**TASK**
All of the data should be restated exactly as it stands.
━━━━━━━━━━━━━━━━━━━━
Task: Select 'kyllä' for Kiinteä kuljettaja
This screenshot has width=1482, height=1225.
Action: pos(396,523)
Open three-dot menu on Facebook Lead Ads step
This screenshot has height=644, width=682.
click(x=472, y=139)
━━━━━━━━━━━━━━━━━━━━
**WRITTEN REPLY**
Task: Select 'kyllä' for Kiinteä kuljettaja
This screenshot has width=1482, height=1225.
Action: pos(396,523)
Open three-dot menu on Facebook Lead Ads step
This screenshot has height=644, width=682.
click(x=472, y=139)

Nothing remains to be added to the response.